— Work to complete —
Copy the lines from the very first one through the line that contains "The width and height of the screenshot is (1515, 742).", keeping both ends.

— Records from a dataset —
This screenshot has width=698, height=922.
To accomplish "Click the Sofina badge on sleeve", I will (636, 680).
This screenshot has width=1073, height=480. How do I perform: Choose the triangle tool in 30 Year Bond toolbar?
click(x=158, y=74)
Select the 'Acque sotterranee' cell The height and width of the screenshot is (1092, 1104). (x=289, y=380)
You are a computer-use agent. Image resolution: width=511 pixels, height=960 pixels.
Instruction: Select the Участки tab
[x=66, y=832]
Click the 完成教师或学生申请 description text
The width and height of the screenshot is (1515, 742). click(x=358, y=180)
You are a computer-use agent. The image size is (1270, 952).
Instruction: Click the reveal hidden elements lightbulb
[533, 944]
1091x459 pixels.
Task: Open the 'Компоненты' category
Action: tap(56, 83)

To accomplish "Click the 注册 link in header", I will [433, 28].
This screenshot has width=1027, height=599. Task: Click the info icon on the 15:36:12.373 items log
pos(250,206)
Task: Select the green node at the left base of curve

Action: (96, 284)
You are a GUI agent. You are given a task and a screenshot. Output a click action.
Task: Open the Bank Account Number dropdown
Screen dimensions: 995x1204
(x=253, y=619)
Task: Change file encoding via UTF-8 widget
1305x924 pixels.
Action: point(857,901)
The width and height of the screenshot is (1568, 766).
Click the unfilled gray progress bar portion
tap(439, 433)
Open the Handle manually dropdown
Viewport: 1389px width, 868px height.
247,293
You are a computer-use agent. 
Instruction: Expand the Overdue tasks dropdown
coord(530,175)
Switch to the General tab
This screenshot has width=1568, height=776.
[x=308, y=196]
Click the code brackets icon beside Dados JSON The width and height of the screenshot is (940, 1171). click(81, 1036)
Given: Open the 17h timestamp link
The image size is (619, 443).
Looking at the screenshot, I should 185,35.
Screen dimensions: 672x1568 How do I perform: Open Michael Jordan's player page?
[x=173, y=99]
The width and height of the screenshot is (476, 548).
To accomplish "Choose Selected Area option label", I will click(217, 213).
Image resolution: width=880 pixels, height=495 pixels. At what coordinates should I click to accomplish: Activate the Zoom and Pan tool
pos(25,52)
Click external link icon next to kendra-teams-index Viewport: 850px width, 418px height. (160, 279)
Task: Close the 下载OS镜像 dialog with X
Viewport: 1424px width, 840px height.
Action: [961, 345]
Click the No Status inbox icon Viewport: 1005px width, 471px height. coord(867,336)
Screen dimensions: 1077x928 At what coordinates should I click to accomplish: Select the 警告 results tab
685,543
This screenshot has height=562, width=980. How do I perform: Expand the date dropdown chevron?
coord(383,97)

— Completed exercise —
This screenshot has width=698, height=922.
To accomplish "Click the Sofina badge on sleeve", I will (636, 680).
This screenshot has width=1073, height=480. How do I perform: Choose the triangle tool in 30 Year Bond toolbar?
click(x=158, y=74)
Select the 'Acque sotterranee' cell The height and width of the screenshot is (1092, 1104). (x=289, y=380)
You are a computer-use agent. Image resolution: width=511 pixels, height=960 pixels.
Instruction: Select the Участки tab
[x=66, y=832]
Click the 完成教师或学生申请 description text
The width and height of the screenshot is (1515, 742). click(x=358, y=180)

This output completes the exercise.